▸ **INSTRUCTIONS TO FOLLOW**
Print the entries again word for word, from the line containing "Viewport: 643px width, 543px" through the end of the entries, leaving out the pictures.

▸ **SUPPLIED RECORDS**
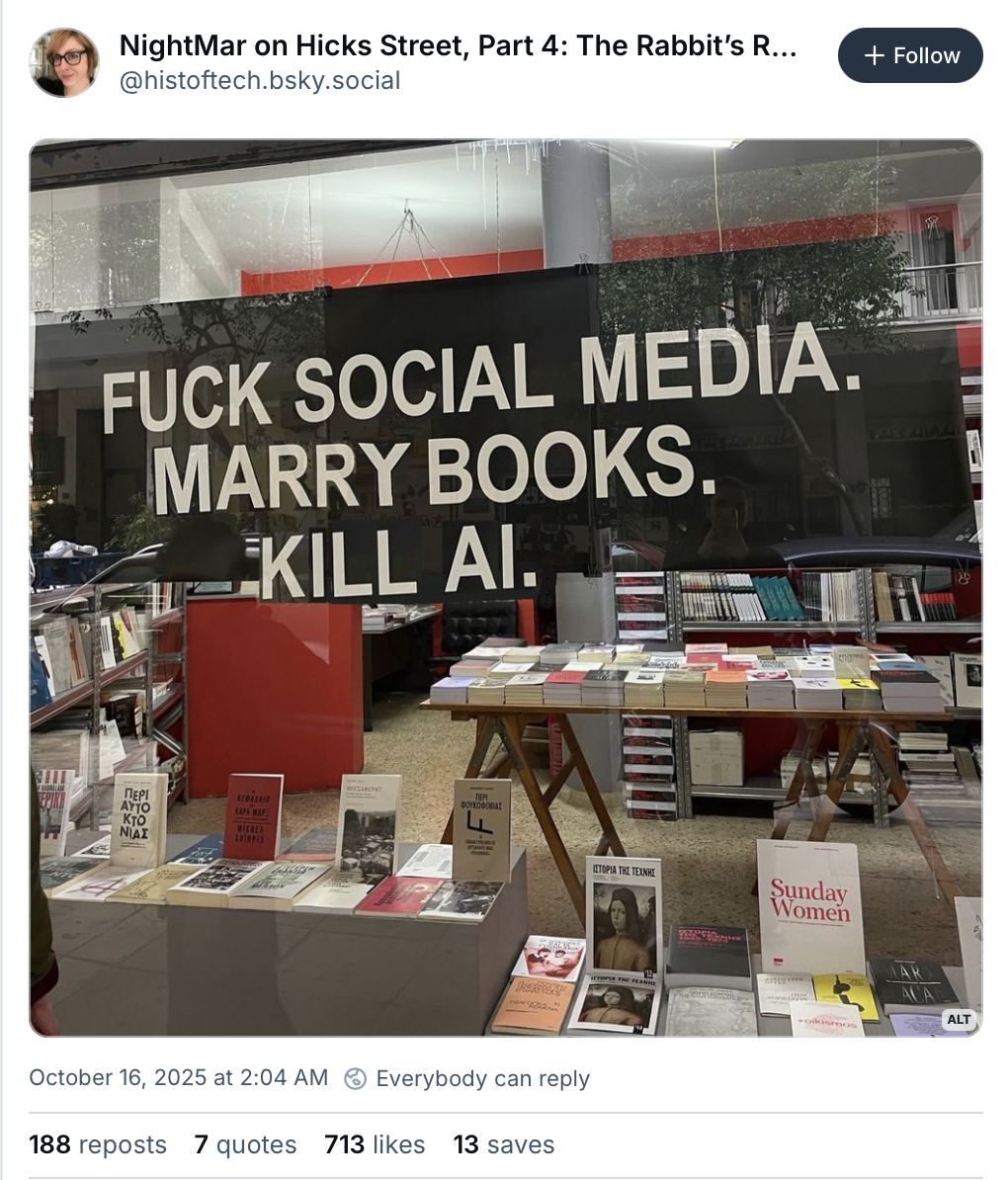View the 713 likes list
Screen dimensions: 1008x1180
click(x=375, y=1144)
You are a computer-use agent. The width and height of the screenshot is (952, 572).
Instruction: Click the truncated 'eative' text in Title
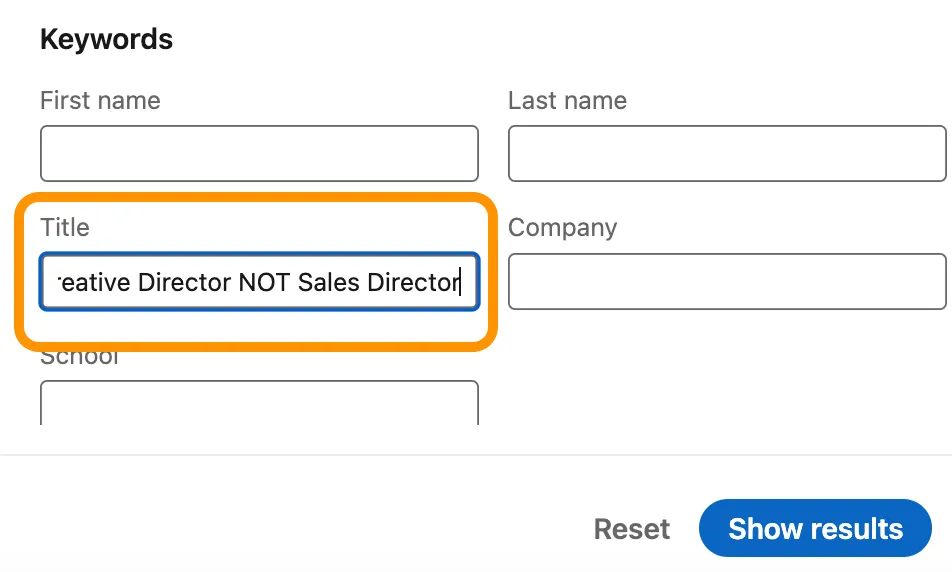[x=94, y=282]
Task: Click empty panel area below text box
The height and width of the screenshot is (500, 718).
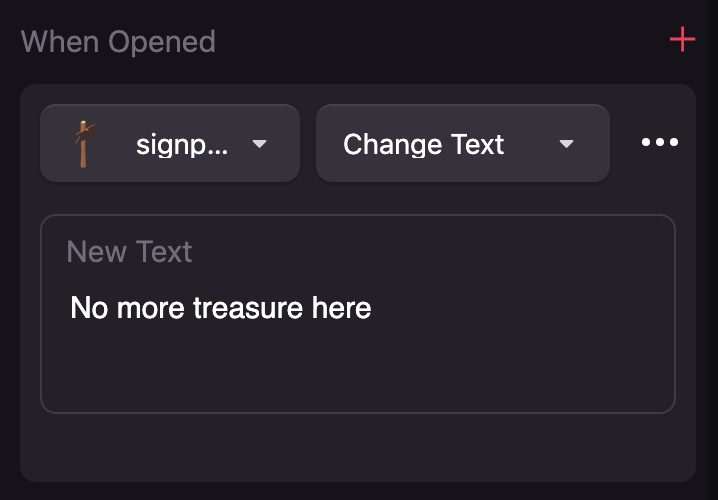Action: (357, 446)
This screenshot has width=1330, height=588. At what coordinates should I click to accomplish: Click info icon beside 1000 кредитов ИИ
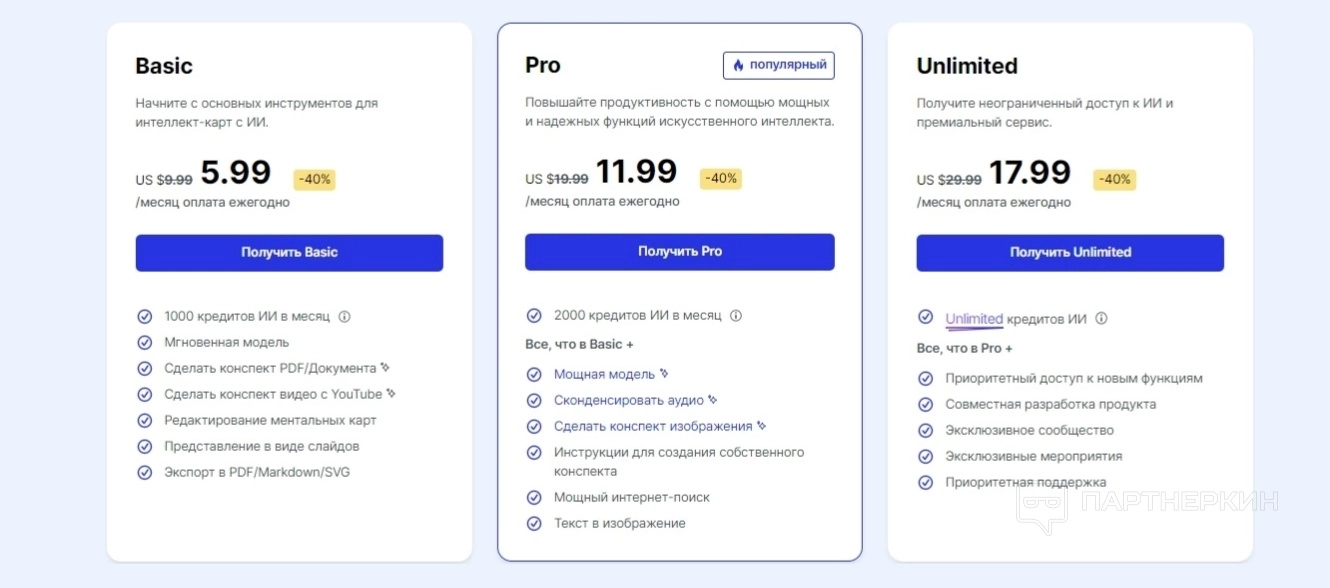click(345, 317)
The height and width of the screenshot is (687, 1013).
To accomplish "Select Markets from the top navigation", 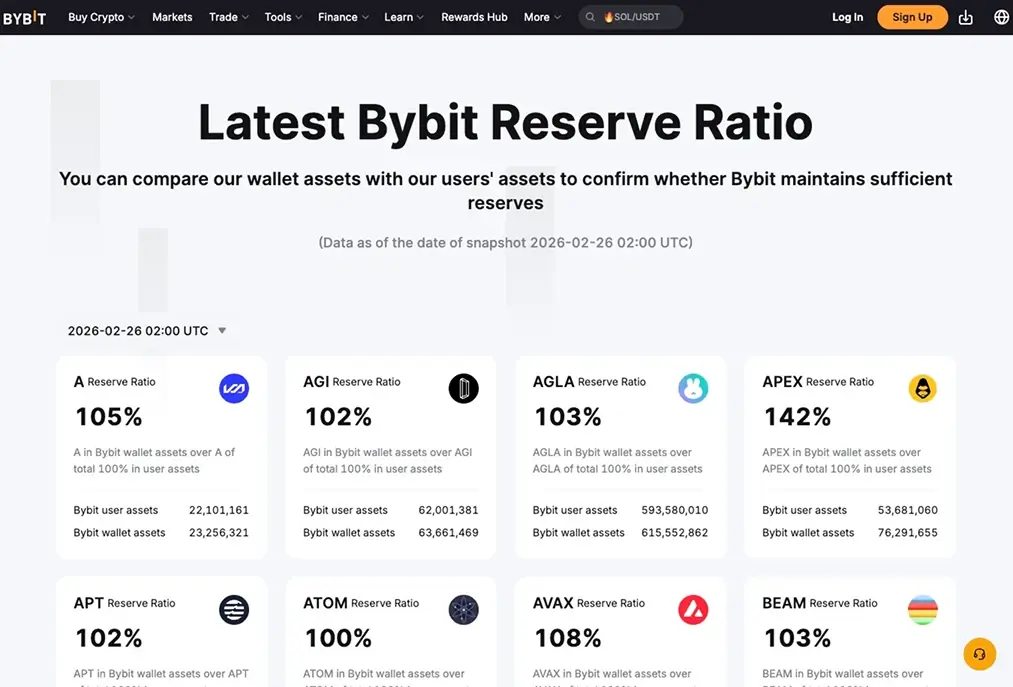I will coord(171,17).
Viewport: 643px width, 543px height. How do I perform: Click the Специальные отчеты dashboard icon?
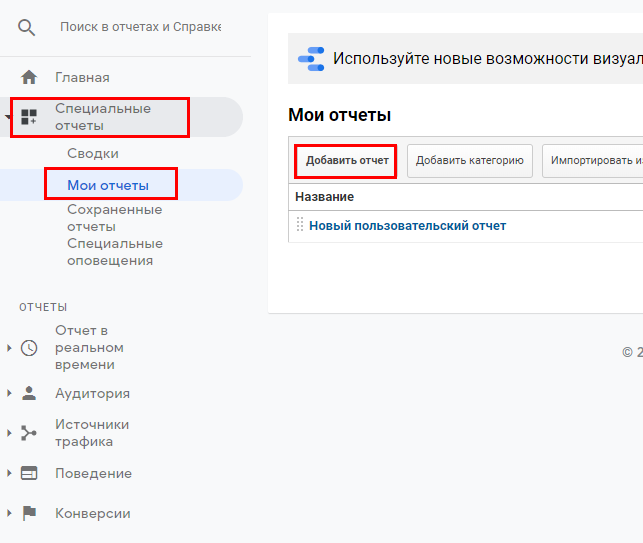click(29, 117)
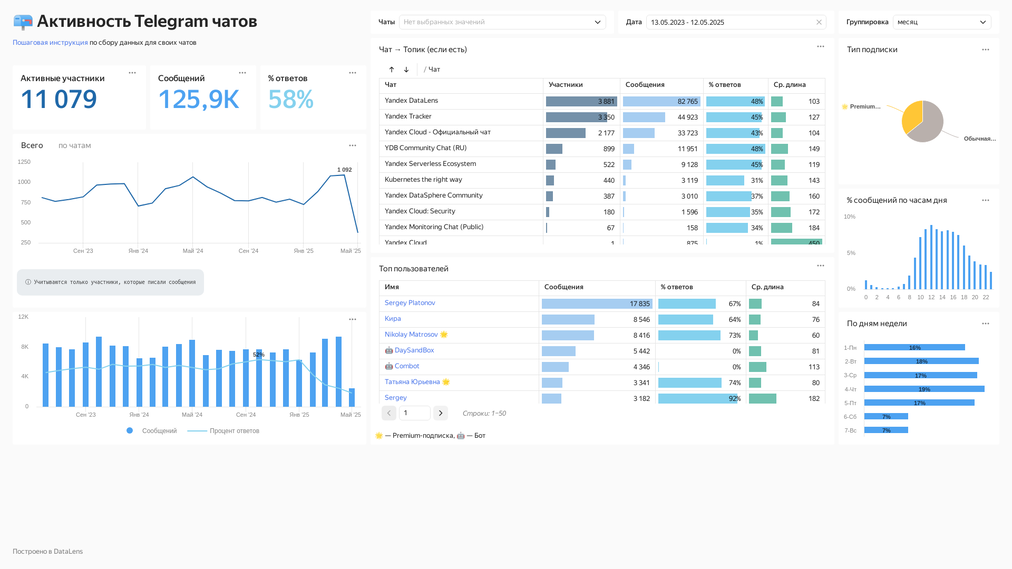
Task: Expand the Чаты selector dropdown
Action: pos(502,22)

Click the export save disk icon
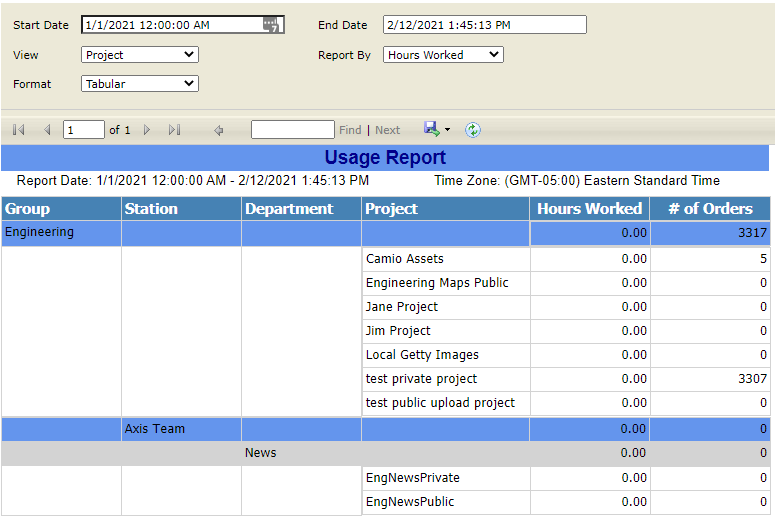431,129
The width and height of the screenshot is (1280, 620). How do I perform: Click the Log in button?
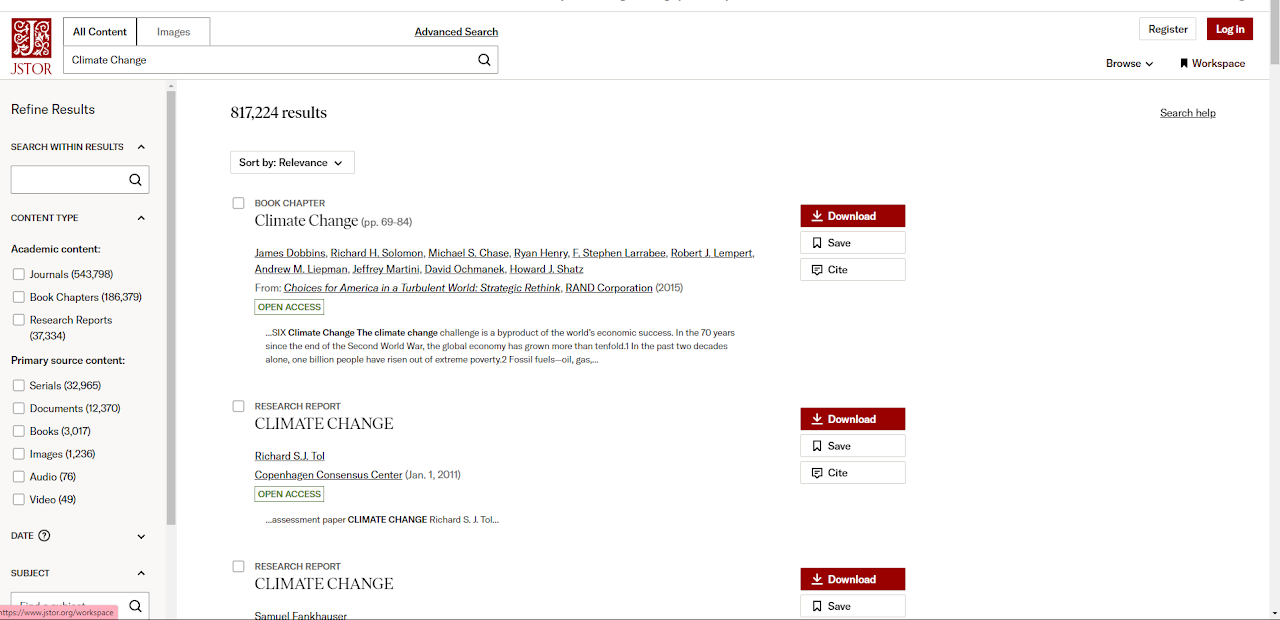point(1230,29)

▸ **RESULT OF THE TASK**
Viewport: 643px width, 543px height. How do I perform: Click the Специальные отчеты dashboard icon?
click(29, 117)
Task: Expand the Чаты selector dropdown
Action: pos(502,22)

Click the export save disk icon
431,129
The width and height of the screenshot is (1280, 620). How do I perform: Click the Log in button?
point(1230,29)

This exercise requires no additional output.